A few days before, my friends (and co-owners of CrossFit Fit Farm in Omaha) Dustin Adams and Simon Peter, asked if could fill in for one of their injured athletes, Jon Osborne. Although Jon had a knee injury, he ended up being a great coach to me during the event.
I was honored, especially considering I'm not part of their gym. And since it has always been a goal of mine to compete in this style of competition, I couldn't turn down the opportunity.
In the Tactfit Games, teams consisting of two male and two female athletes, compete against each other in a series of extreme fitness challenges. Several local gyms rallied together their top athletes.
I figured that since most of my personal workouts are similar to the programming of this type of event, the competition wouldn't be too brutal. Turns out I was wrong – every challenge that day humbled me to the extreme.
The athletes competing were not only in shape, they possessed skills specific for this type of competition, which has a similar format to the Reebok CrossFit games.
One example is kipping pull-ups. Those beat the living day out of me.

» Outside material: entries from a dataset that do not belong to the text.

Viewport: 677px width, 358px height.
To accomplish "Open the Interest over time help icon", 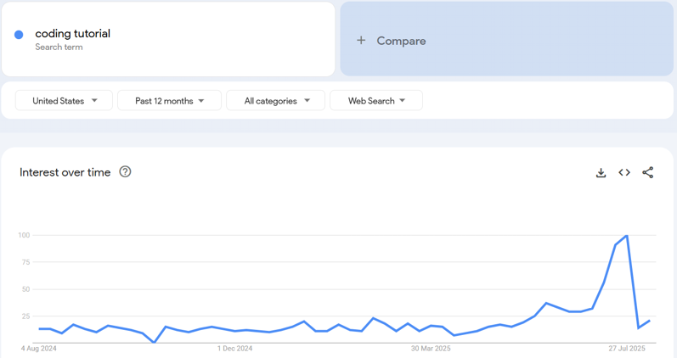I will point(126,172).
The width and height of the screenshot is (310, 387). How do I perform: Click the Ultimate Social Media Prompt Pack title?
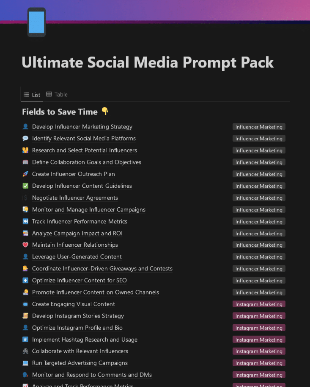point(148,63)
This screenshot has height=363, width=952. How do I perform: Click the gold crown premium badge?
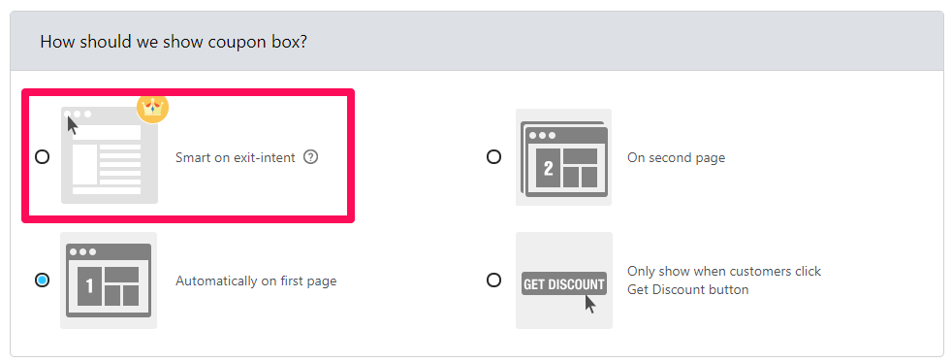[152, 109]
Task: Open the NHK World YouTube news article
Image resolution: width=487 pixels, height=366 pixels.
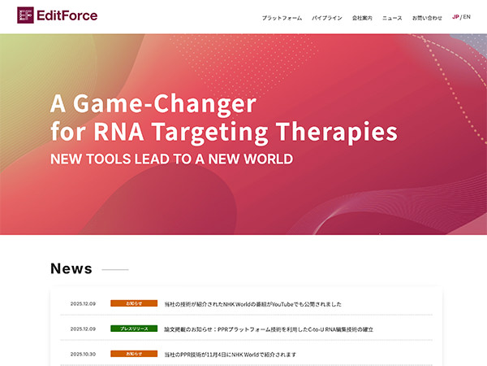Action: pyautogui.click(x=252, y=304)
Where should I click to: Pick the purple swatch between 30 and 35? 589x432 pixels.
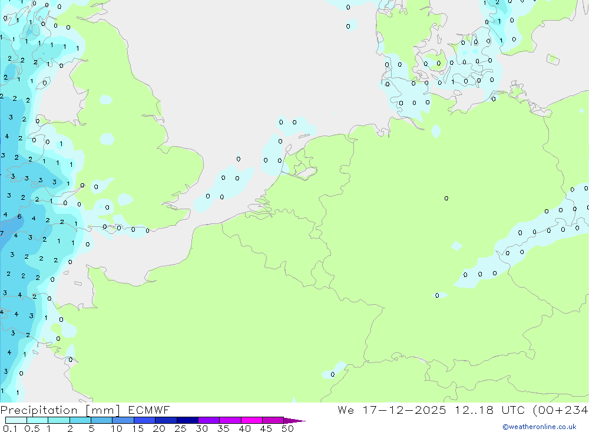[209, 420]
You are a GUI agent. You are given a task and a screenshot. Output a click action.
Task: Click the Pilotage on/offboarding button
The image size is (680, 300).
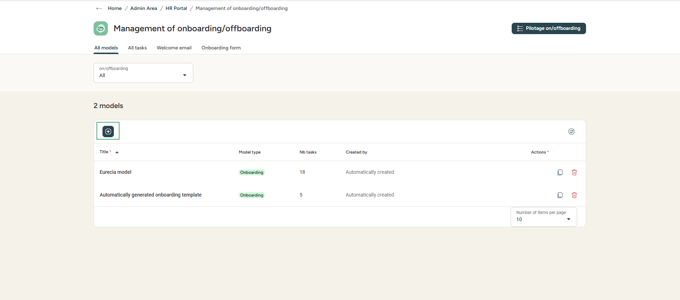pos(548,28)
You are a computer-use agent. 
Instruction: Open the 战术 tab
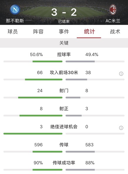(115, 32)
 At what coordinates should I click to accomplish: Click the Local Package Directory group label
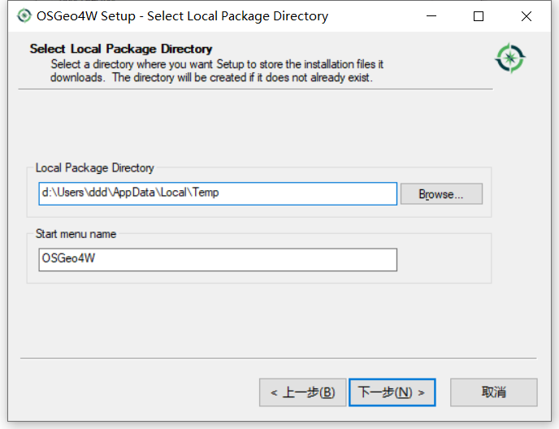(x=94, y=168)
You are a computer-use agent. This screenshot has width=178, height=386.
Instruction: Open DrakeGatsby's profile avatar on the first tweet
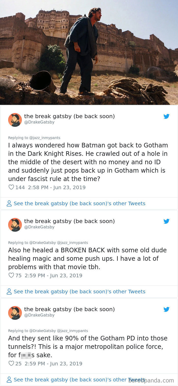[x=15, y=120]
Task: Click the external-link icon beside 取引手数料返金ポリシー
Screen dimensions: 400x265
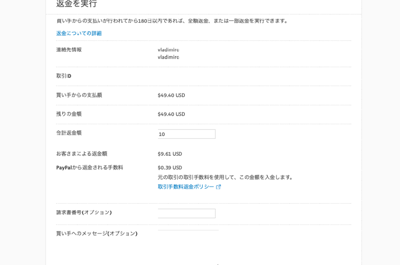Action: (218, 187)
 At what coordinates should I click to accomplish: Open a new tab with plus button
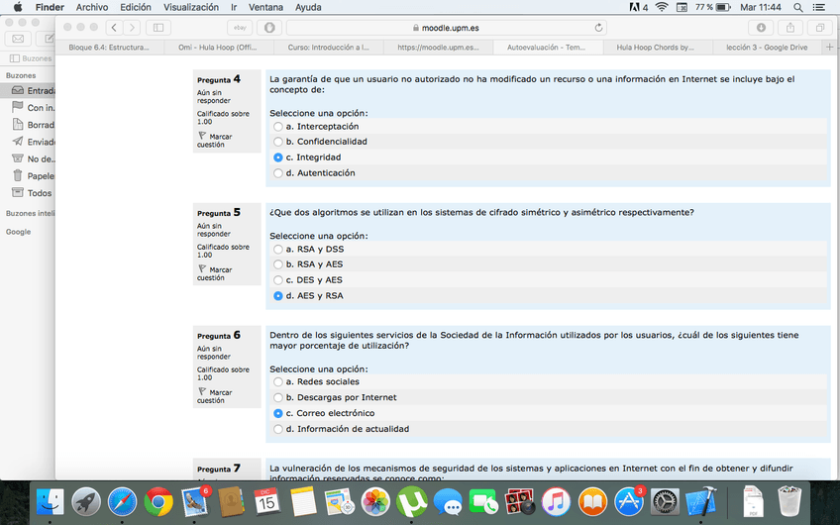point(830,47)
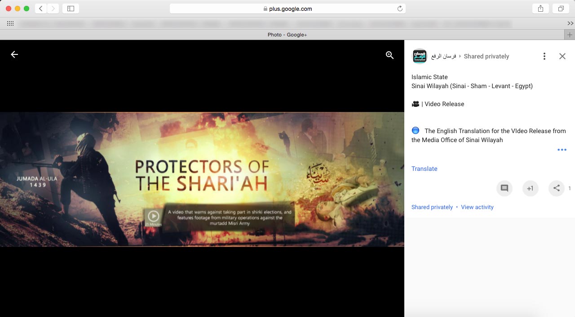The image size is (575, 317).
Task: Click the View activity link
Action: 477,207
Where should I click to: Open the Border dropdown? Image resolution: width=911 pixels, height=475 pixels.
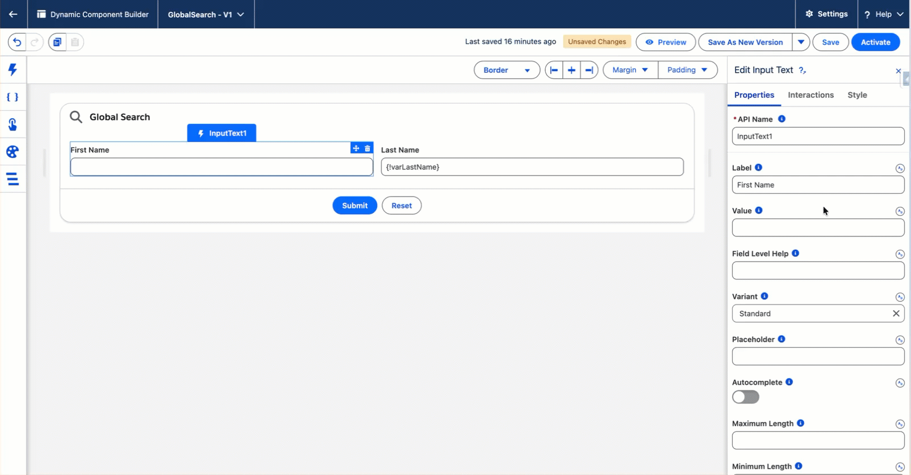pos(507,70)
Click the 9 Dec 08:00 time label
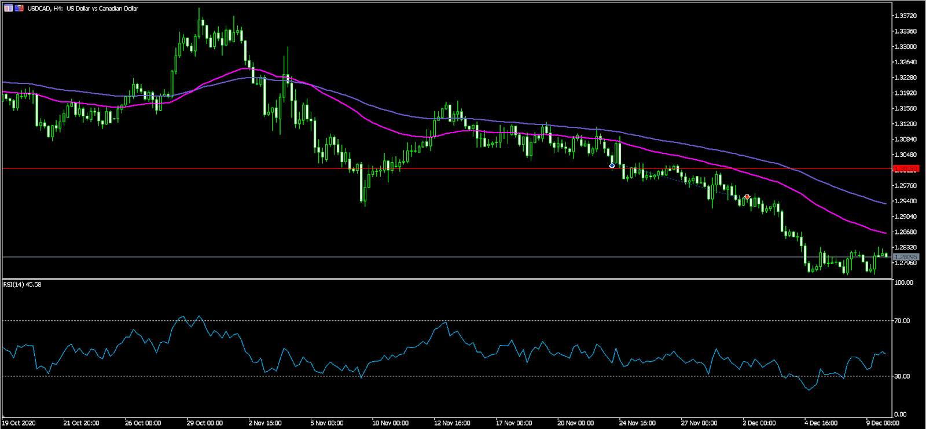The width and height of the screenshot is (926, 429). (x=882, y=423)
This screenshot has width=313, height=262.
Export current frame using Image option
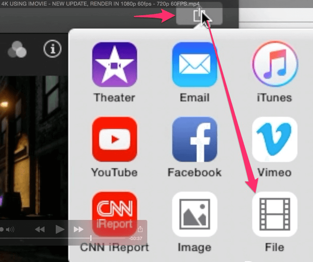pyautogui.click(x=194, y=214)
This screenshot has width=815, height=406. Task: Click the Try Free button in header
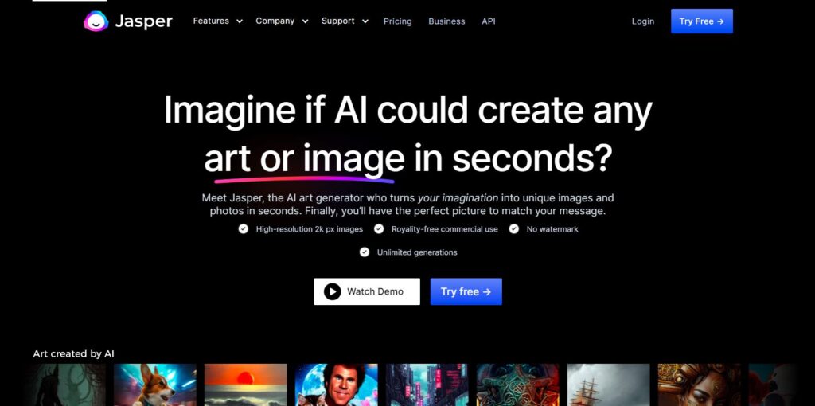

This technique (imagine a regular pull-up with wiggling in the form of momentum from your hips helping to thrust the body upward) allows athletes to be more efficient and use less energy than a regular pull-up. Needless to say, I have yet to master the technique. So I had to complete my pull-ups the “strict” (or regular) way. It was a struggle for me to complete the required amount promptly.
There was also swimming involved and a ground-to-overhead press max workout that I wasn't ready for.
My teammates were competing for the first time as well, but they kicked butt. I was impressed at how well they did individually. They encouraged me to keep my head up, overcome my weaknesses and use this experience to take my fitness to a higher level.
Sunday taught me that the best athletes competing in this sport are strong AND well-balanced. It's a sport in its own right, and there's truly nothing like it. If you have any interest in someday competing, here is some basic advice:
1. Train with athletes who know the sport and have competed. The healthy competition will drive you to improve.
2. Always expect the unexpected. The workouts are so varied that no one has a clear advantage.
3. Don't go in with an ego. If you think you're a macho man, you may leave feeling more like a Teletubby.
4. Train your tail off, literally. Because these athletes bring it!
My new goal is to train even harder and work on my "extreme fitness" skills with the team from Fit Farm. We will ALL be ready for the next competition!